Bank Clerk: [Interrupts] I'm sorry, sir, but this line is for bank members only.
Stan Marsh: I just opened an account!
Bank Clerk: Do you have any money invested with this bank?
Stan Marsh: No, you just lost it all!
Bank Clerk: Then please stand aside for people who actually have money with us. Next please!
Stan Marsh: [Getting pushed out of the way] Hey!
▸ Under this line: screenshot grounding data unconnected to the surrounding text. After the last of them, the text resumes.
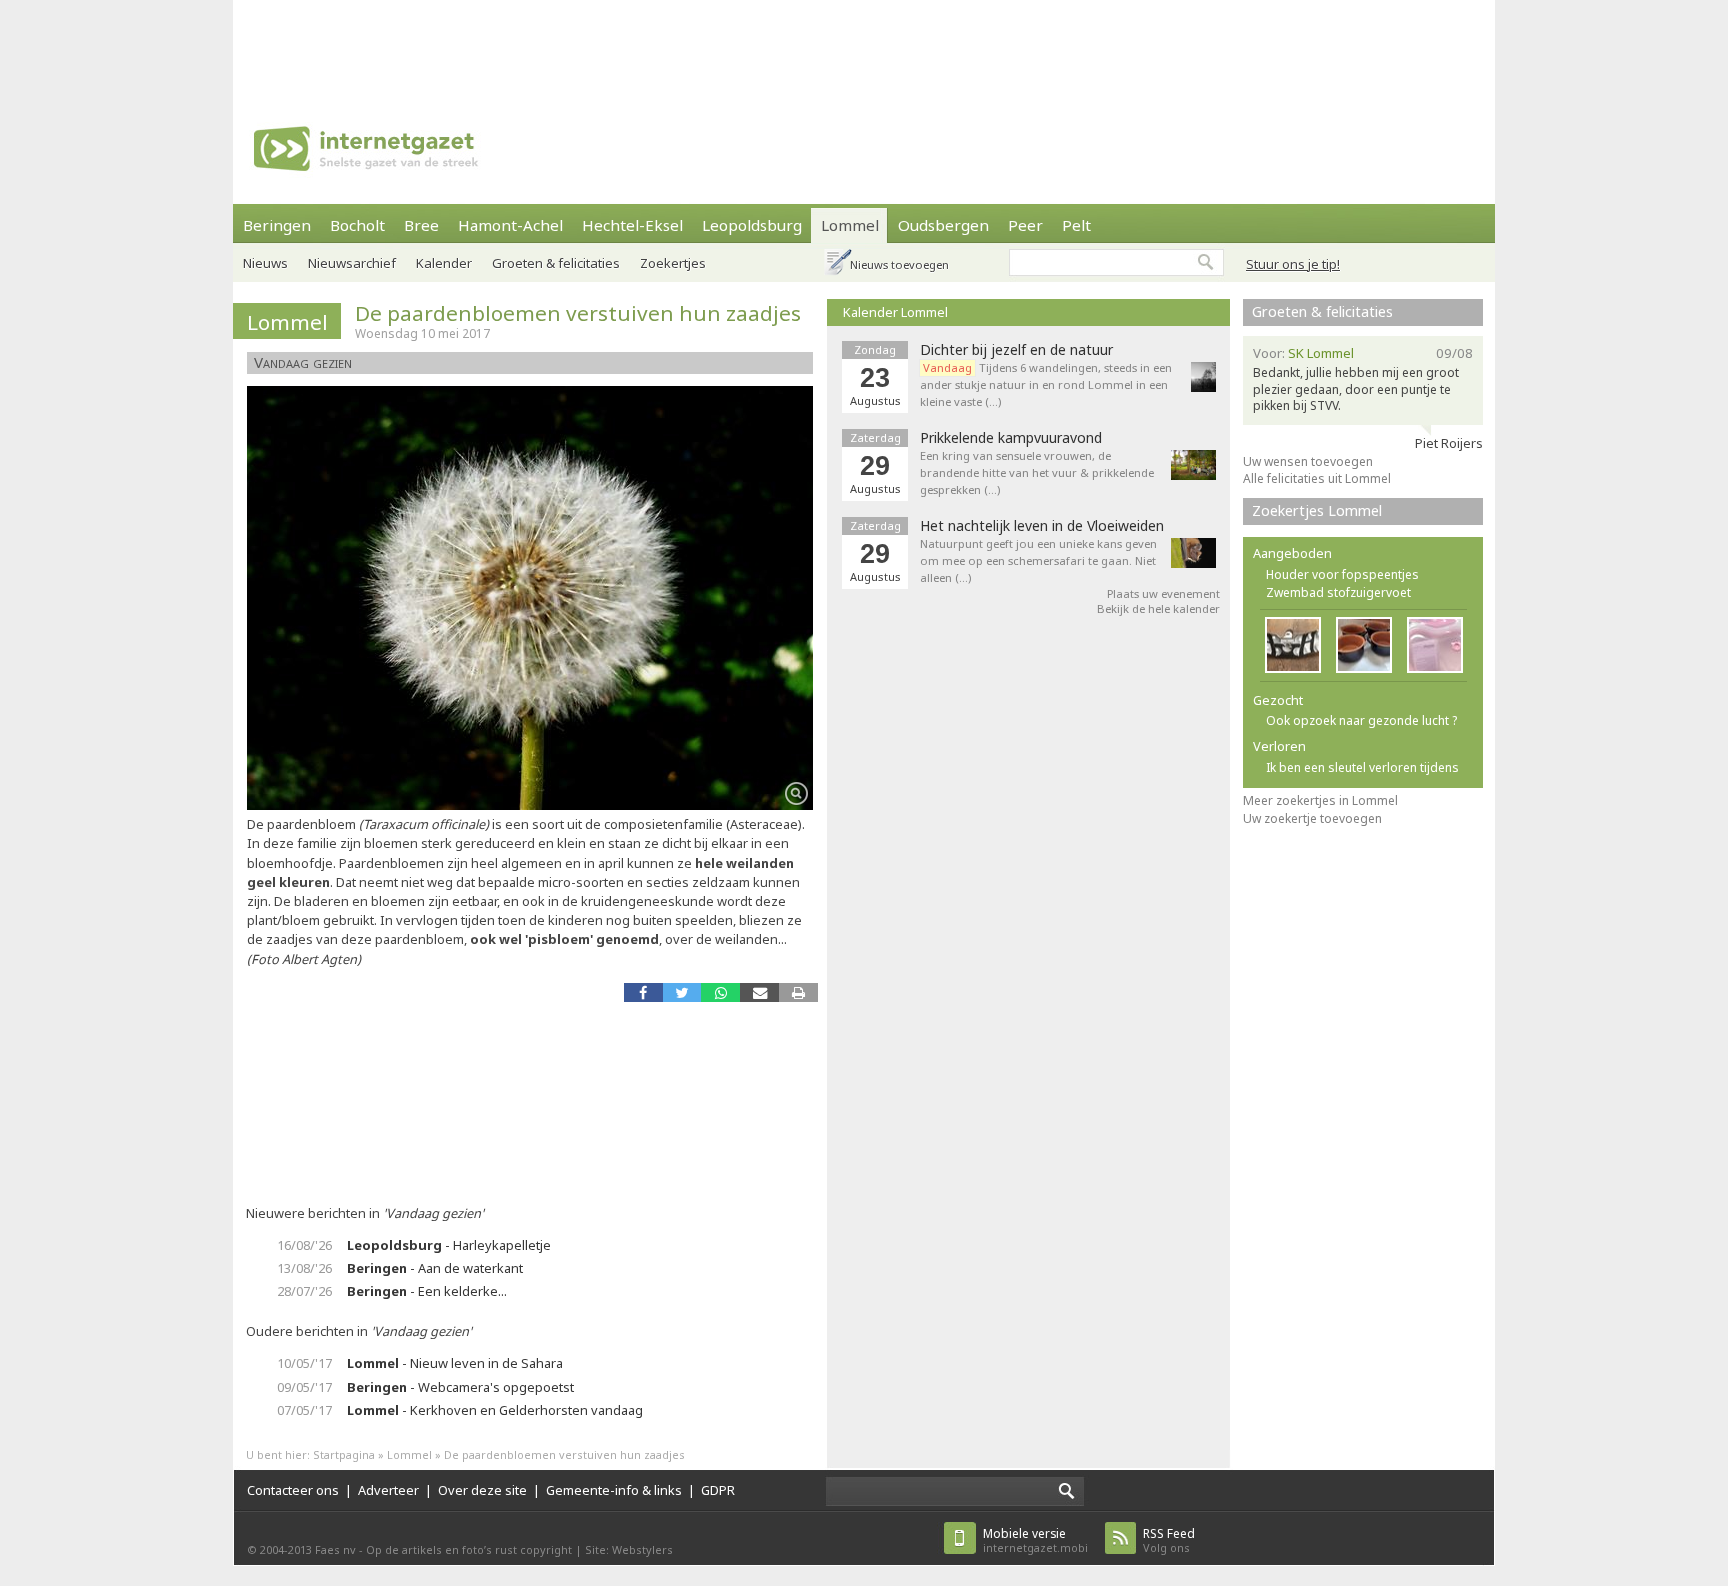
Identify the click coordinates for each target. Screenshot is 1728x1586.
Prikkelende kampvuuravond (1011, 438)
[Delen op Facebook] (643, 992)
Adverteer (388, 1490)
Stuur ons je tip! (1293, 264)
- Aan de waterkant (435, 1268)
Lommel (850, 225)
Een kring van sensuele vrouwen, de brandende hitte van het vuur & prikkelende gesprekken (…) (1037, 472)
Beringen (277, 225)
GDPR (718, 1490)
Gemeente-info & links (614, 1490)
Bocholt (357, 225)
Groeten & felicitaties (556, 263)
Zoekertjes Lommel (1317, 510)
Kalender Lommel (895, 312)
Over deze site (482, 1490)
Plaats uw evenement (1163, 593)
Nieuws (265, 263)
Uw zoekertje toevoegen (1312, 818)
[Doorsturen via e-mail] (759, 992)
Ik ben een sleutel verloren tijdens (1362, 767)
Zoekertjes (673, 263)
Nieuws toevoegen (899, 264)
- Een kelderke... (427, 1291)
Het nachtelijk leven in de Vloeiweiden (1042, 526)
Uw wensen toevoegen (1308, 461)
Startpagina (344, 1454)
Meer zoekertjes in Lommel (1320, 800)
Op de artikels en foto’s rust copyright (469, 1549)
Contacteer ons (293, 1490)
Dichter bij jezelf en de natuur (1016, 350)
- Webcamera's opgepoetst (460, 1387)
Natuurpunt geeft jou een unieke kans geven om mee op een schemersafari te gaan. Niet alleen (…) (1038, 560)
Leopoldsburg (752, 225)
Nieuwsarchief (352, 263)
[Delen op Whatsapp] (720, 992)
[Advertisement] (864, 45)
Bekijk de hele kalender (1158, 608)
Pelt (1076, 225)
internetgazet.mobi (1035, 1540)
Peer (1025, 225)
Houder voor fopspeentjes (1342, 574)
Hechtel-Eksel (632, 225)
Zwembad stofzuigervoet (1338, 592)
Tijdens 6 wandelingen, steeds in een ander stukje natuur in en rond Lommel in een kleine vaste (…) (1046, 384)
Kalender (444, 263)
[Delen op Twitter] (682, 992)
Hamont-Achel (510, 225)
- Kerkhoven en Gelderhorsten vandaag (495, 1410)
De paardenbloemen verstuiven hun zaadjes (578, 313)
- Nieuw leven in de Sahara (455, 1363)
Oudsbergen (943, 225)
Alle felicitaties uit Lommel (1317, 478)
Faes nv (335, 1549)
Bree (421, 225)
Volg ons (1169, 1540)
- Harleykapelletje (449, 1245)
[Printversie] (798, 992)
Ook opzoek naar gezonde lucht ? (1361, 720)
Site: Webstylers (629, 1549)
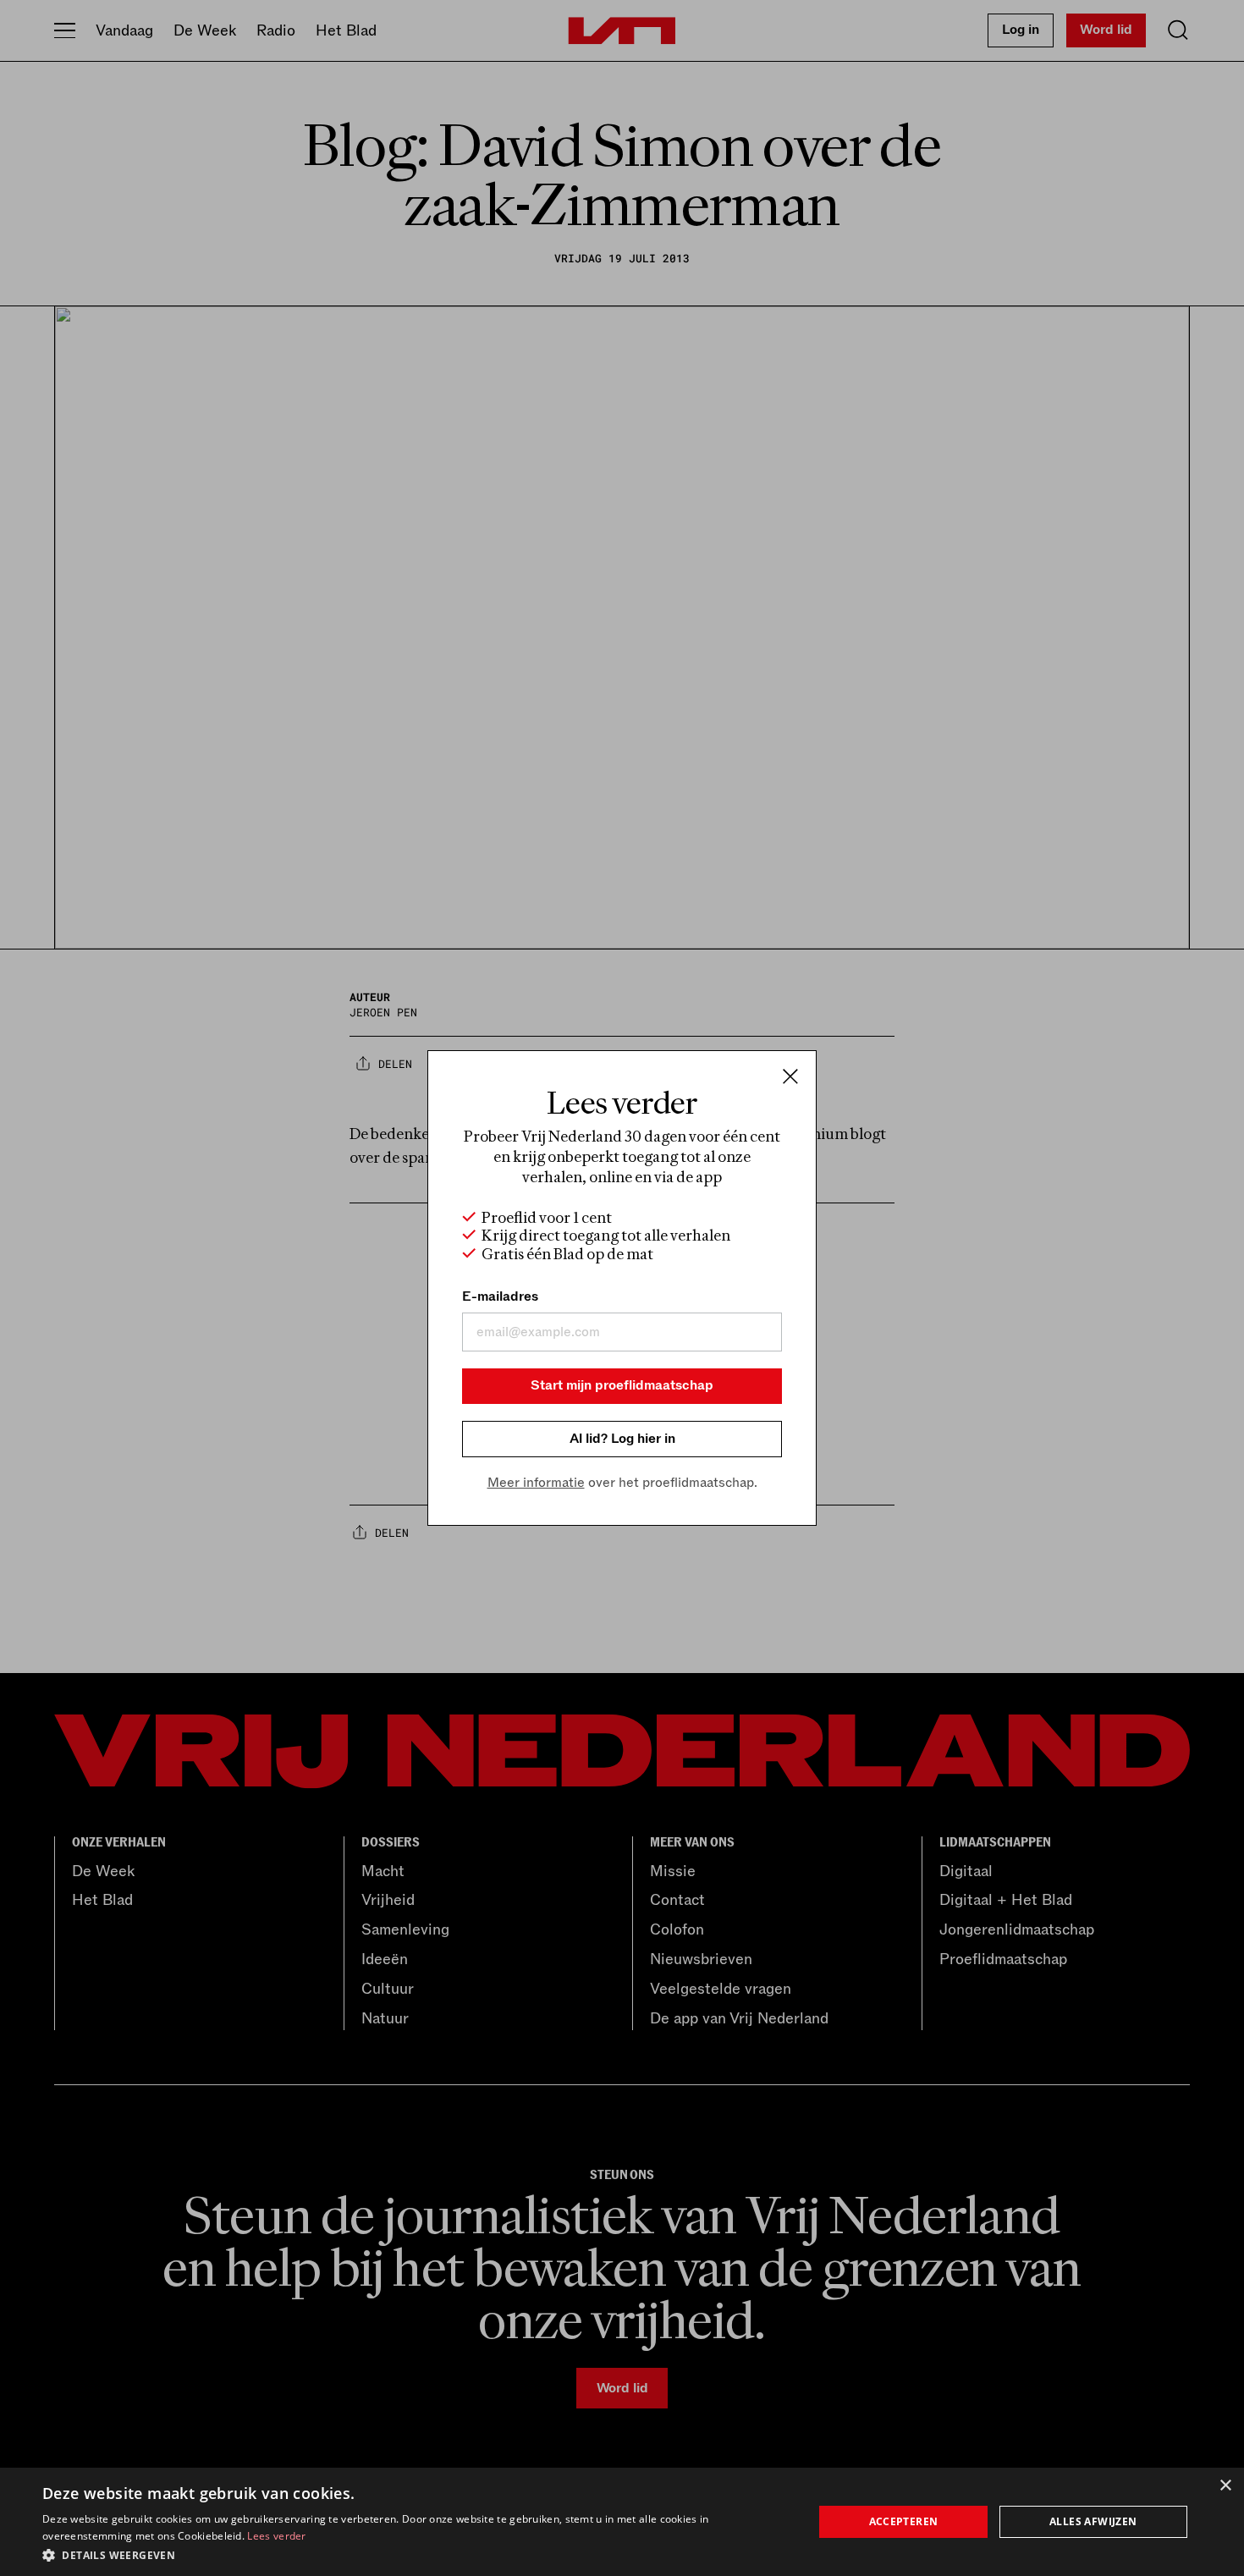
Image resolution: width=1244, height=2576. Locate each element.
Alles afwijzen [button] (1093, 2521)
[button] (416, 2554)
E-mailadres (500, 1296)
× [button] (1225, 2486)
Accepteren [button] (904, 2521)
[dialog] (622, 2522)
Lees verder (276, 2536)
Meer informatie (536, 1482)
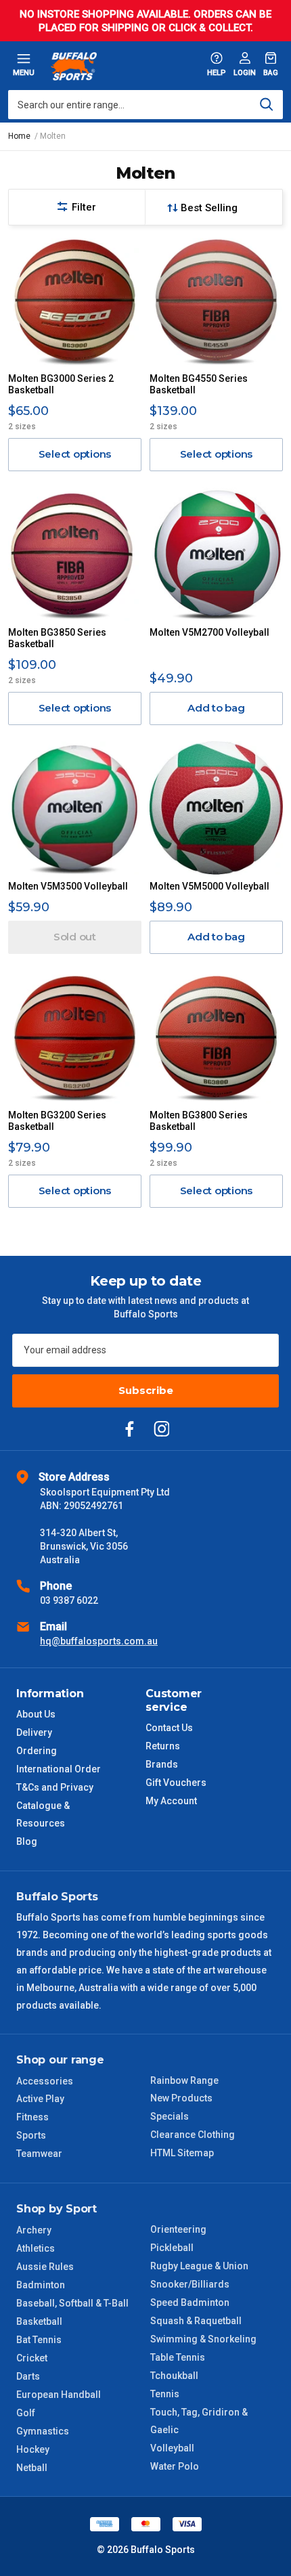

Bank Clerk: Hello Mrs. Farnickel. How are you, today? Making a deposit, are we? Greeeat. We can just put that into your retirement account and make it go to work for you aaaaand it's gone.
Mrs. Farnickel: Whaaat?
Bank Clerk: Sorry, yeah, it's gone. Please step aside for people who actually have money with the bank. Next please!
Stan Marsh: Dad!
Randy Marsh: Hey, I'm trying to teach my son the importance of savings. You already lost his money?
Bank Clerk: Oh, Mr. Marsh! D-d-don't worry. We can just transfer money from *your* account into a portfolio with your savings... AAAAAND IT'S GONE! This line's for people who have money with the bank, only, please step aside!